Desde Frankfurt pillamos el tren hasta Heidelberg, algo más de hora y media, pero fue divertido, nos íbamos echando unas risas con Mónica, la profe de alemán.
Una vez llegamos, allí estaban los guiris, como yo los llamo, aunque me parece a mí que los guiris ahora eramos nosotros, y nos saludamos muy efusivamente, pues teníamos muchas ganas de verles.
Emil, que es como se llamaba mi alemán me presento a su padre: Tilman ( Telmo para mi ), que me calló super bien desde el primer momento, porque era muy majo y dijo que mi ingles era muy bueno.
Llegamos a su casa, que era una auténtica mansión, una casa enorme, en la ladera de una montaña, super moderna, con una explanada de césped más grande que mi casa, y con lo mejor de todo: ¡una cama elástica!... que buenos momentos pasé saltando en ella.

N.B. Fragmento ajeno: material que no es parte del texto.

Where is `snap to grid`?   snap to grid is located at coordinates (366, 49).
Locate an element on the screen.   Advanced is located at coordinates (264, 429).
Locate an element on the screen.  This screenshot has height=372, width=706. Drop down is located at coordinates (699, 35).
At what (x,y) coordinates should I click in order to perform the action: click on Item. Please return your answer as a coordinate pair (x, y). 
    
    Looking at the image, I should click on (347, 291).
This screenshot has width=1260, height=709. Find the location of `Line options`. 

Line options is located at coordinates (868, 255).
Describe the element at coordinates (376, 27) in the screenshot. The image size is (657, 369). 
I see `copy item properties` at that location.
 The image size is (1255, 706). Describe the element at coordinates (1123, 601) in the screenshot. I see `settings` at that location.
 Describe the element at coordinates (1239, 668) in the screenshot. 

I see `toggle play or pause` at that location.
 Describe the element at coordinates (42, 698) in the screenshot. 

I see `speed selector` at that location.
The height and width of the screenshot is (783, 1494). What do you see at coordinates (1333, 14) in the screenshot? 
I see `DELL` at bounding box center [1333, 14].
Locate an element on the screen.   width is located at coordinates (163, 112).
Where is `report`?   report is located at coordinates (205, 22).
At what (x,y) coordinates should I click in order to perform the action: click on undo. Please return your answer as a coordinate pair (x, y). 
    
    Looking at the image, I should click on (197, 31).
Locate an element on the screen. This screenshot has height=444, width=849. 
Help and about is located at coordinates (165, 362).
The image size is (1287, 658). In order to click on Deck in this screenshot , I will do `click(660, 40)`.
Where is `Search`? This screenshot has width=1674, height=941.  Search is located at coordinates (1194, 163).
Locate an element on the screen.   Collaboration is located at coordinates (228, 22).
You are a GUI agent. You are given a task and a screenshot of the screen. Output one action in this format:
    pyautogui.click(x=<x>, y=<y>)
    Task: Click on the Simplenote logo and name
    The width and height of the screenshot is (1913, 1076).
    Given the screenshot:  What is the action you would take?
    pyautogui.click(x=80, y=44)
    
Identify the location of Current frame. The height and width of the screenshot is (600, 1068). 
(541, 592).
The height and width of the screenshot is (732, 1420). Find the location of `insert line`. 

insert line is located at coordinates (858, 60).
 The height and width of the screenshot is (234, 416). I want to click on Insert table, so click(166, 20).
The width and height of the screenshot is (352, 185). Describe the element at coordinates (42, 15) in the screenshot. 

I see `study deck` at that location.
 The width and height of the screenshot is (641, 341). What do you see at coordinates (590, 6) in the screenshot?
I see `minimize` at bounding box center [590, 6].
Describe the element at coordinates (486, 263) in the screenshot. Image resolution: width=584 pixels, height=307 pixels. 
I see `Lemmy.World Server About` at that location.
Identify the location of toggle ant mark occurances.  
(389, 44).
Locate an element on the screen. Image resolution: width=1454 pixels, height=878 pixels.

Una vez dentro, me presentaron a su madre, que no me acuerdo de su nombre, y a sus 3 hermanos, todos menores que Emil, que me cayeron un poco mal al principio, debido a que eran muuuy sosos,
Poco a poco se fueron abriendo, y me empecé a llevar bien con el segundo más mayor ( que tampoco me acuerdo de su nombre ), que era un tío muy peculiar: practicaba bicicross, es decir, pillaba su bici y se iba a las montañas de por allí a pegar saltos con sus colegas; era un máquina haciendo volteretas en la cama elástica; y por lo menos se bebía dos botellas de 2 litros de agua con gas ( una de las cosas más repugnantes que he probado en mi vida ) cada día.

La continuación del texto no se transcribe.